Tampoco todas las soluciones que emergen en estos espacios sobreviven al lunes siguiente. Algunas se quedan en el pitch. Otras funcionan técnicamente, pero no logran insertarse en la lógica operativa real. Nombrar esos límites no le resta valor al formato. Al contrario, lo afina.
Y sin embargo, hay algo que el hackatón sí produce —cuando está bien cuidado—: una interrupción. Una pausa en el ritmo habitual para pensar en colectivo, con personas que no siempre trabajan juntas, sobre problemas que no siempre tienen nombre claro. El aporte no está solo en el código. Está en la mezcla de disciplinas, en la apertura de preguntas, en la posibilidad de que una fundación se deje interpelar por desarrolladores, y viceversa.
Eso fue lo que ocurrió aquí. No fue perfecto. Pero sí fue fértil.
La calidad de las propuestas nos obligó a hacer algo inusual: abrir una semifinal que no estaba prevista. Tres proyectos —Dona Fácil, REDIA y Cygnus— lograron no solo responder al reto, sino ampliarlo. Pensaron en escalabilidad, en confianza, en experiencia de usuario, pero también en lo simbólico, en lo que significa donar más allá del clic.

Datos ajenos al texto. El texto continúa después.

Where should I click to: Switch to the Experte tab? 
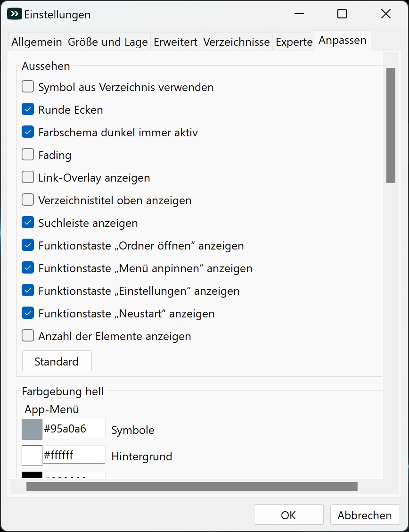(294, 42)
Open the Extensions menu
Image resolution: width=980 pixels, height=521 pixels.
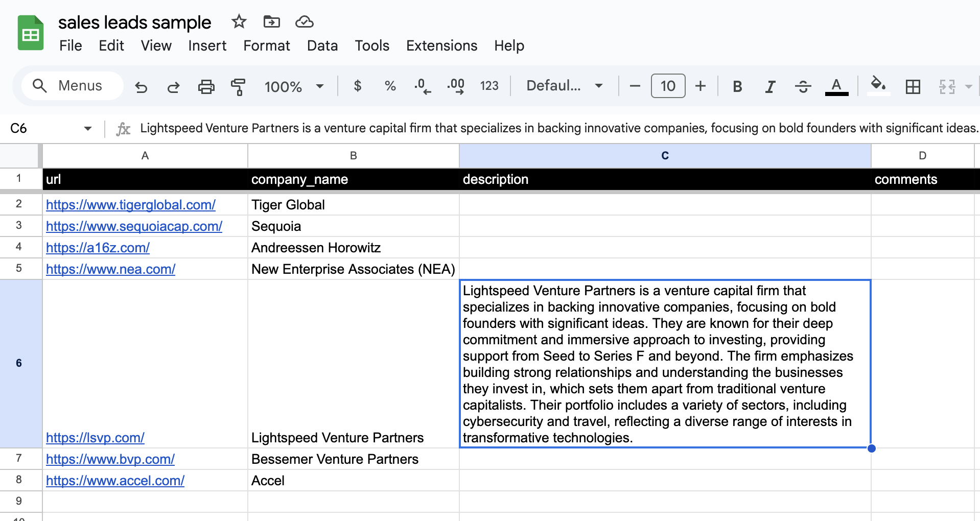click(441, 46)
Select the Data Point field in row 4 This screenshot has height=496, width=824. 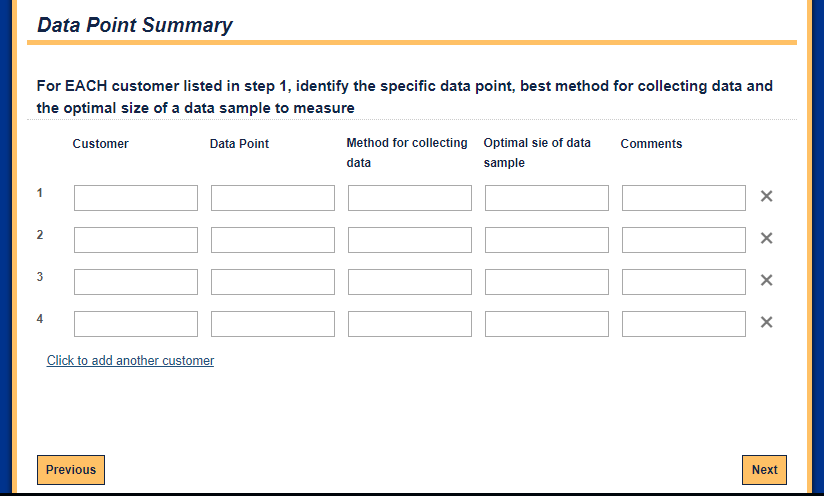[x=273, y=324]
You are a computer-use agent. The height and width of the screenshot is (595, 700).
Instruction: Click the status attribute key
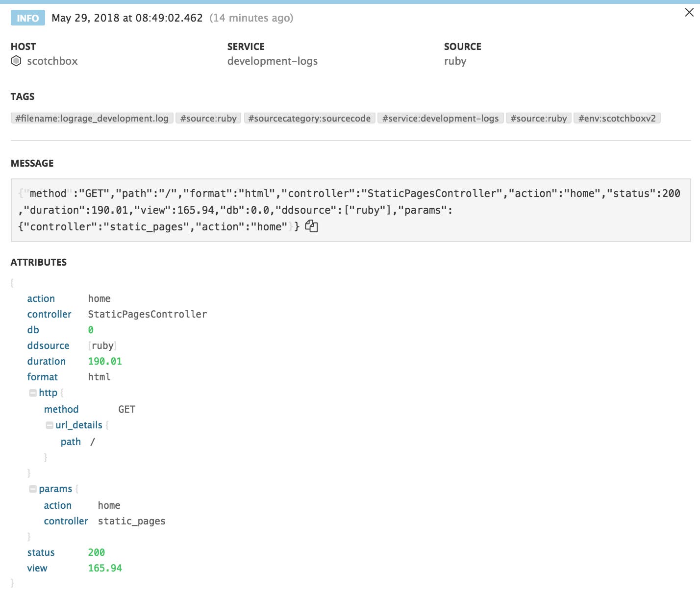[x=41, y=552]
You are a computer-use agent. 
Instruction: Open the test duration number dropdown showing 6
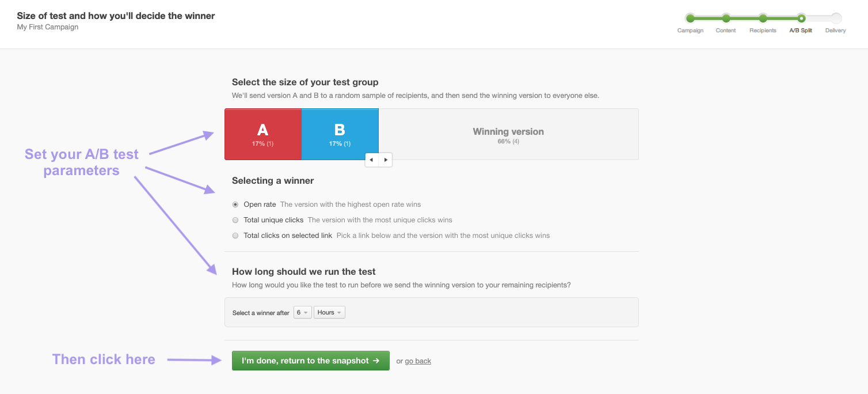point(302,312)
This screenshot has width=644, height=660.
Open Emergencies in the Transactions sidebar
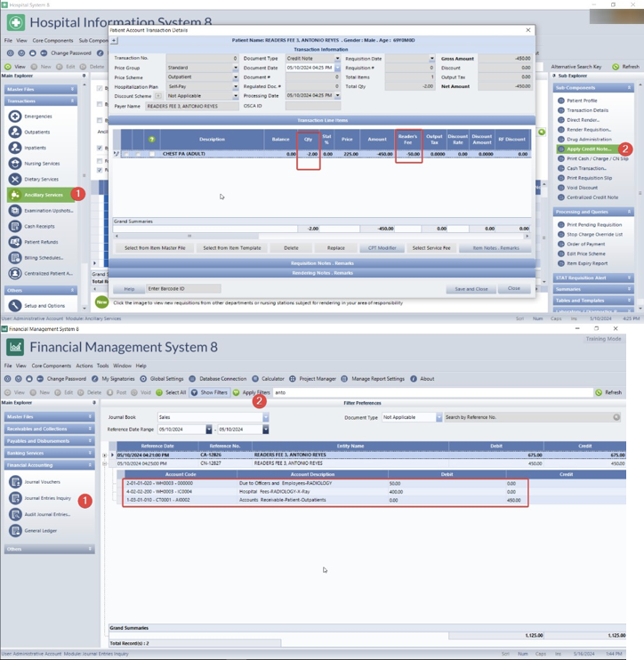(37, 117)
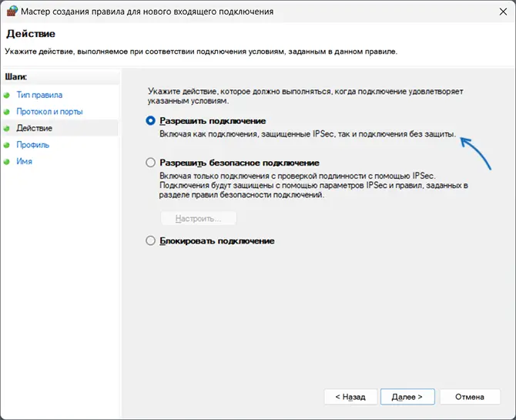Image resolution: width=516 pixels, height=420 pixels.
Task: Cancel the wizard with Отмена
Action: [469, 397]
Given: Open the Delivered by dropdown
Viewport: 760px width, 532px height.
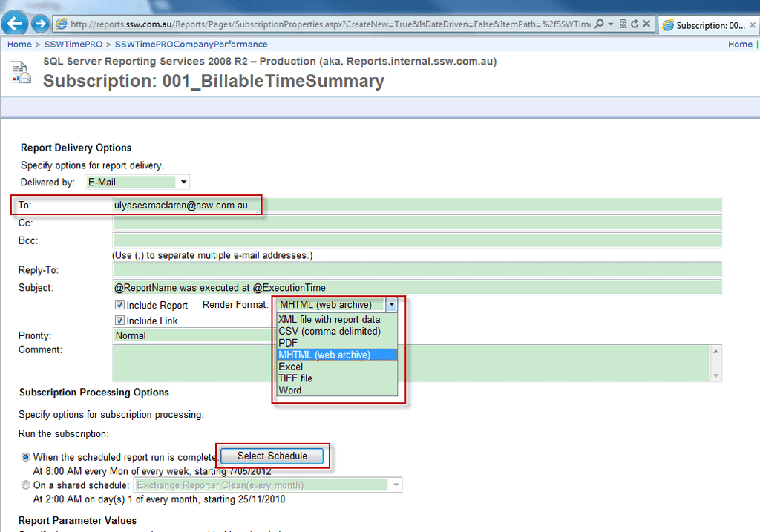Looking at the screenshot, I should 183,182.
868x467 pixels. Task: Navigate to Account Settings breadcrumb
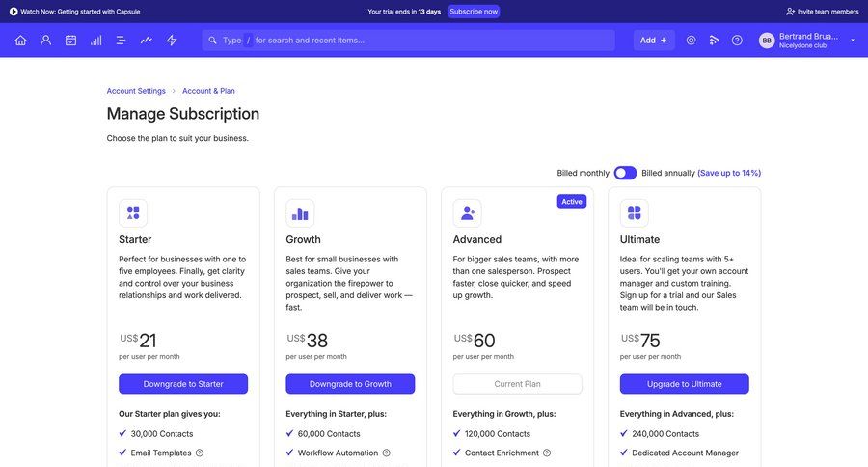coord(136,91)
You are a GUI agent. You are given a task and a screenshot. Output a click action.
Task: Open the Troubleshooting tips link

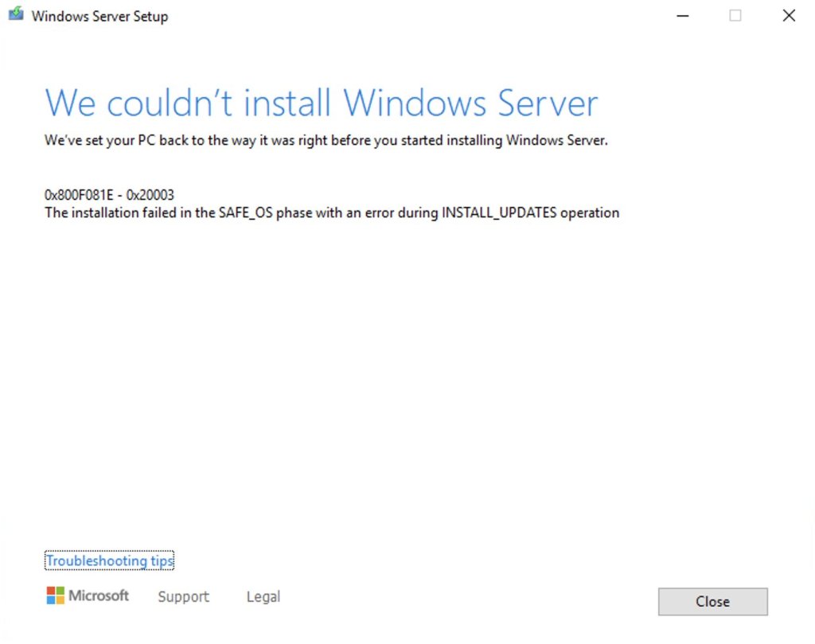109,561
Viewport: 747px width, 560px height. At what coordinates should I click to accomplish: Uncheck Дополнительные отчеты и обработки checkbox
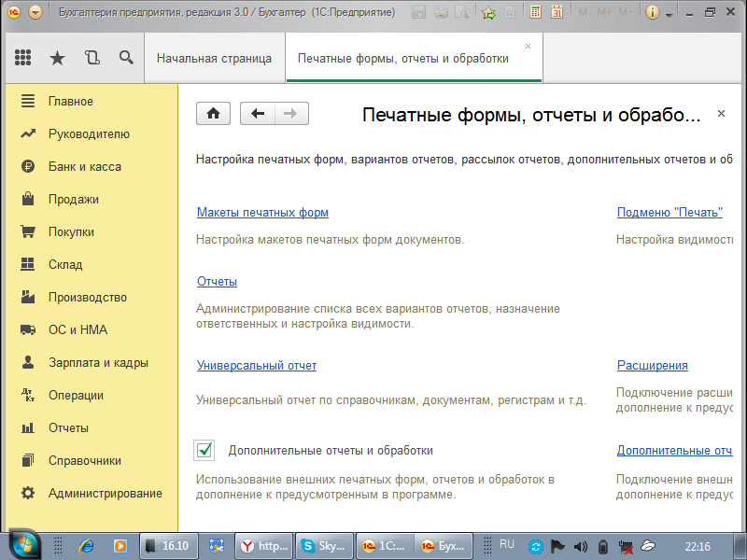pyautogui.click(x=204, y=451)
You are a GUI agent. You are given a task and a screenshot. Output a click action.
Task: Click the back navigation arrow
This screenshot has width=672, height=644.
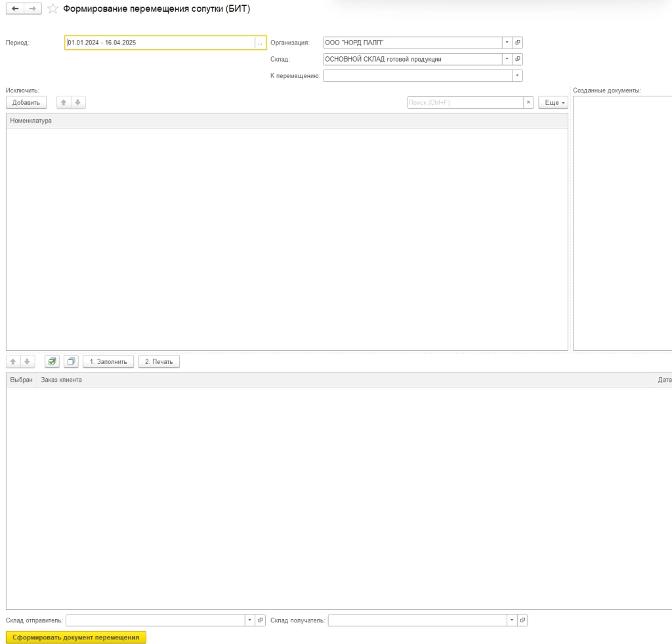[x=15, y=9]
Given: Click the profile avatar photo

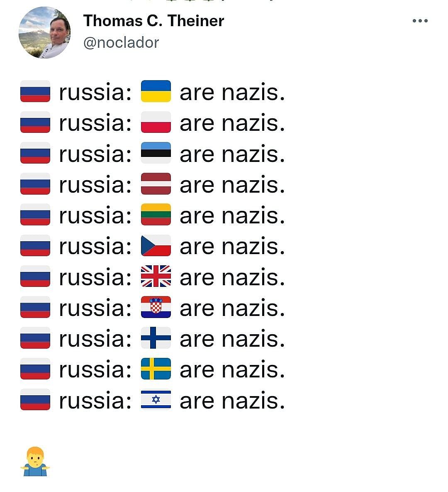Looking at the screenshot, I should [44, 33].
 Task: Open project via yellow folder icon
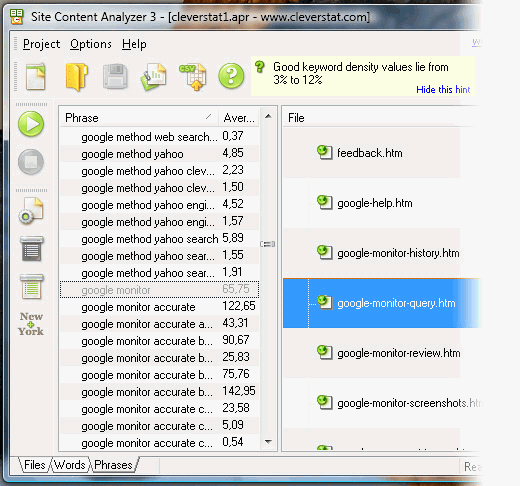point(76,77)
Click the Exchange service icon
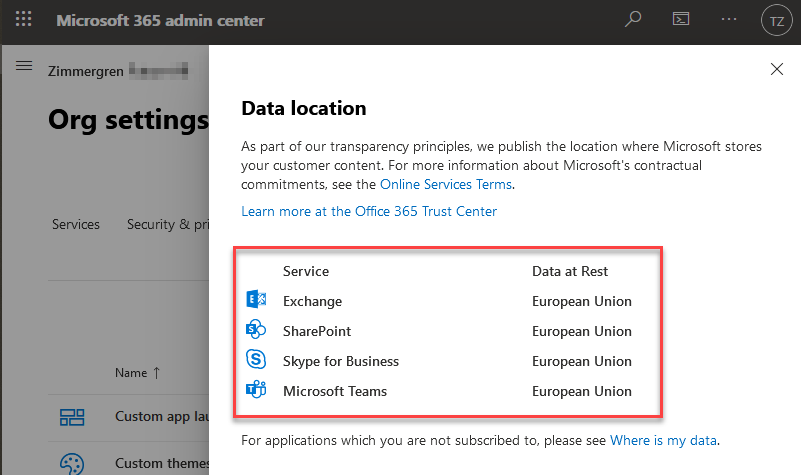The height and width of the screenshot is (475, 801). click(255, 301)
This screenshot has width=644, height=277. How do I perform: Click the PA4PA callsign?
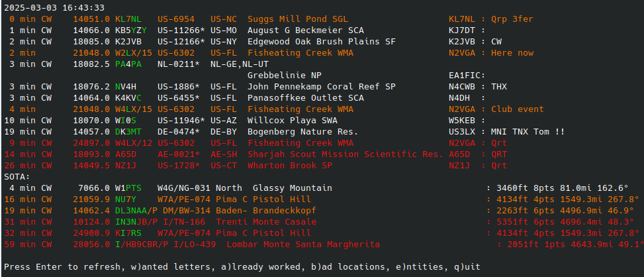(x=128, y=64)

Una respuesta entre muchas: lo que desarrolló el equipo Dona Fácil
Un hackatón no es solo una metodología acelerada ni un espacio de innovación con cronómetro. Puede ser, cuando se cuida el contexto y se escucha lo que hay en juego, una forma de entrar al hueso del problema. De no quedarse en la superficie del “qué falta”, sino de rodear el “cómo funciona” y, sobre todo, el “por qué cuesta cambiarlo”. No se trata solo de soluciones. Se trata de comprender mejor lo que se intenta resolver.
En este caso, la pregunta era clara: cómo mejorar el sistema de donaciones del Banco de Alimentos de Quito. Pero lo que ocurrió fue más amplio. Se produjeron prototipos, sí, pero también se ajustaron ideas, se redefinieron premisas, se compartieron aprendizajes entre personas que normalmente no trabajan juntas. No todo lo que se construyó fue código. Hubo también hipótesis, discusiones, conversaciones que permitieron ver el problema desde lugares distintos.
Esa es quizás una de las potencias del hackatón cuando se abre más allá del desarrollo técnico. No siempre se trata de construir una herramienta. A veces se trata de producir un diagnóstico, de identificar patrones, de recoger preguntas que no estaban sobre la mesa. Lo cualitativo también es una forma de solución, aunque no tenga un botón de inicio.
En Openlab pensamos el hackatón como una tecnología social. No como un evento con formato, sino como una estructura temporal que permite que distintas inteligencias colaboren de forma situada. Lo que circula ahí no es solo funcionalidad. También hay cuidados, conflictos, aprendizajes que no caben en una entrega final.
Eso fue lo que ocurrió aquí. Durante un fin de semana, con todos sus límites, se abrieron conversaciones que siguen dando vueltas. Y quizás, entre todo lo que se diseñó, esa haya sido una de las cosas más valiosas.